Senior Applied Machine Learning Engineer - Catalogue Intelligence
About the role
About the Role
We’re building a more intelligent, scalable product catalogue across multiple markets. Core capabilities like auto-categorisation and brand detection already exist, but they are not yet connected into a system that consistently drives quality, discovery, and growth.
This role owns that system. The Senior Applied ML Engineer - Catalogue Intelligence is responsible for building the machine learning systems that power OnBuy’s catalogue decisioning engine.
Working in partnership with the Head of Seller Solutions, who defines catalogue rules and commercial logic, you will design and deploy production-grade systems that automatically improve:
- Product categorisation
- Product data quality and completeness
- Pricing competitiveness insights
- Catalogue coverage and selection
- Product discoverability
This is a hands-on, production-focused role where outputs directly modify the live catalogue and materially impact GMV, conversion performance, search, and discovery.
Core Mission
Turn catalogue rules and commercial logic into automated, data-driven systems that continuously improve discovery, data quality, pricing competitiveness, and revenue outcomes.

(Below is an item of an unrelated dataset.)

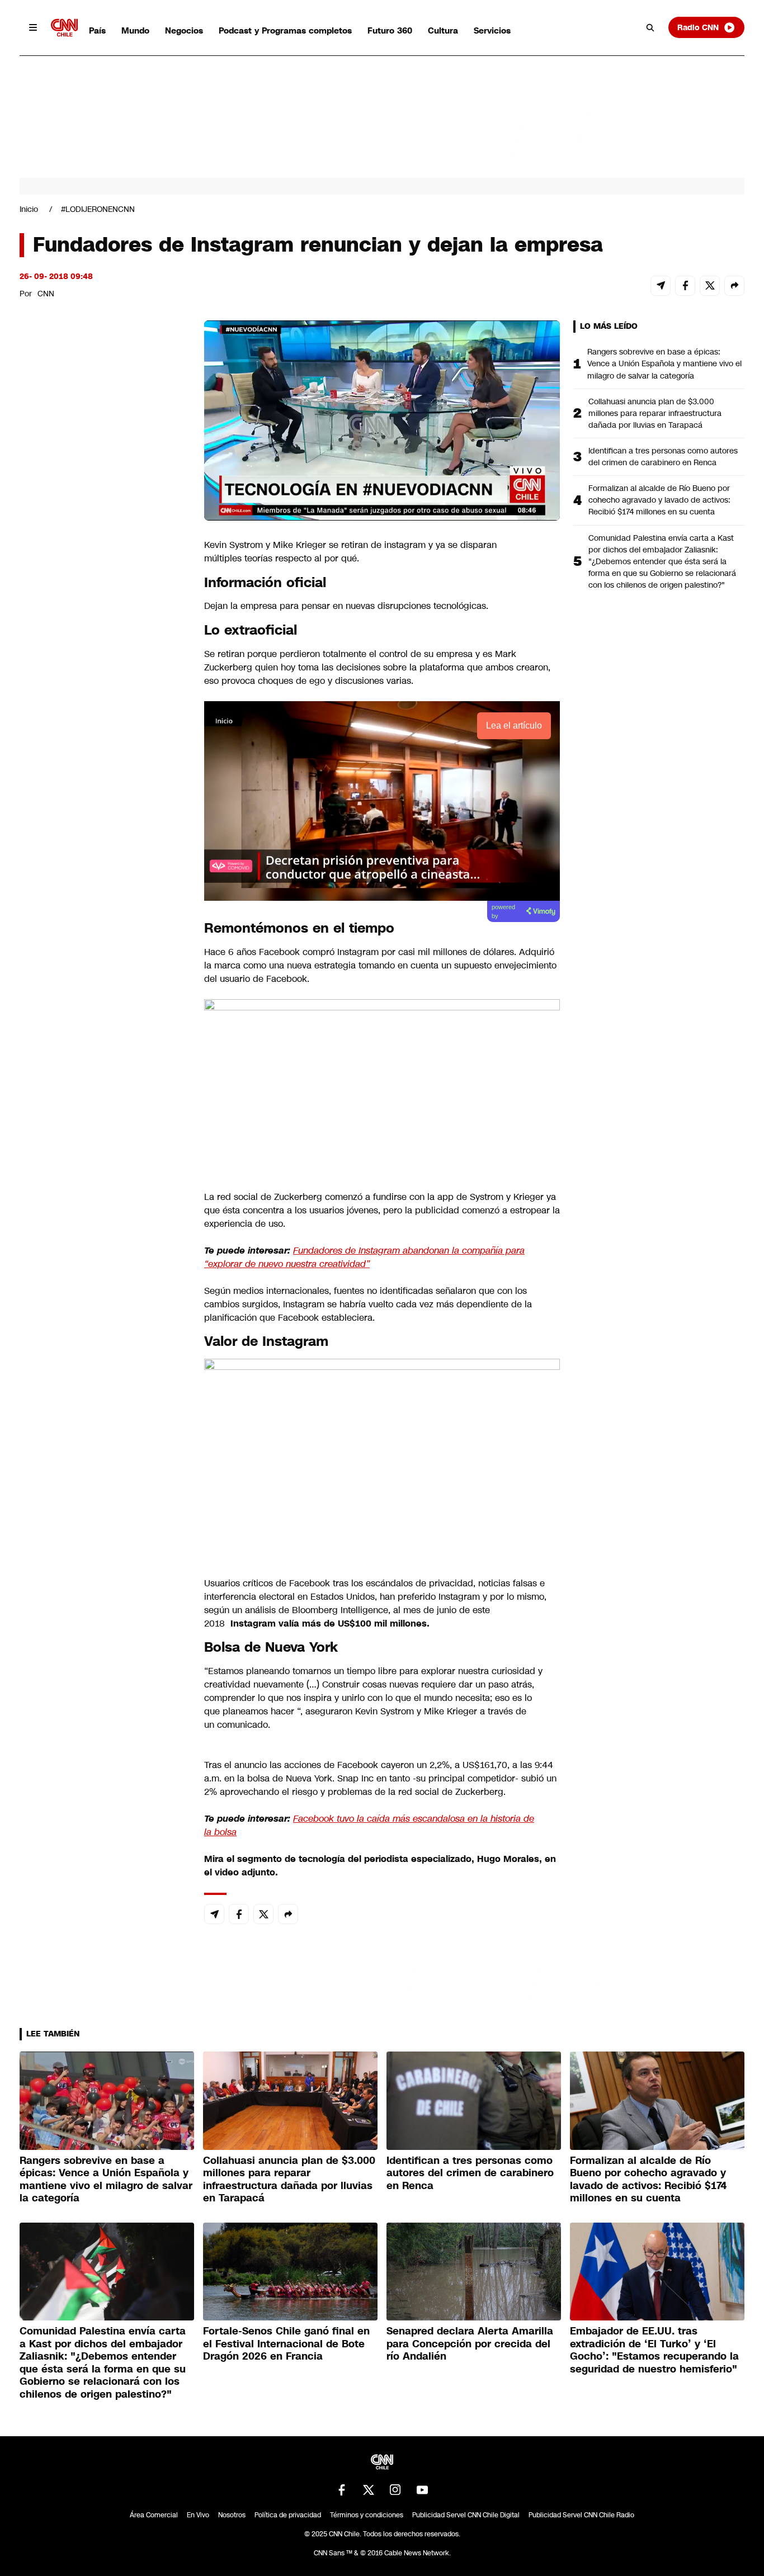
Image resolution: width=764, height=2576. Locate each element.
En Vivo (198, 2515)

What You’ll Be Responsible For
You’ll take ownership of how product data is structured, validated, and used across the platform. This includes:
- Improving how we classify and understand products at scale
- Raising the overall quality of catalogue data and defining what “good” looks like
- Ensuring product data supports effective search, filtering, and discovery
- Identifying gaps in our catalogue and surfacing opportunities for growth
- Improving how our catalogue performs across external channels
You’ll build and evolve the systems and decision logic that enable this, and iterate based on real-world performance and data. You’ll work across:
- Structured data (catalogue attributes, GTINs, taxonomy)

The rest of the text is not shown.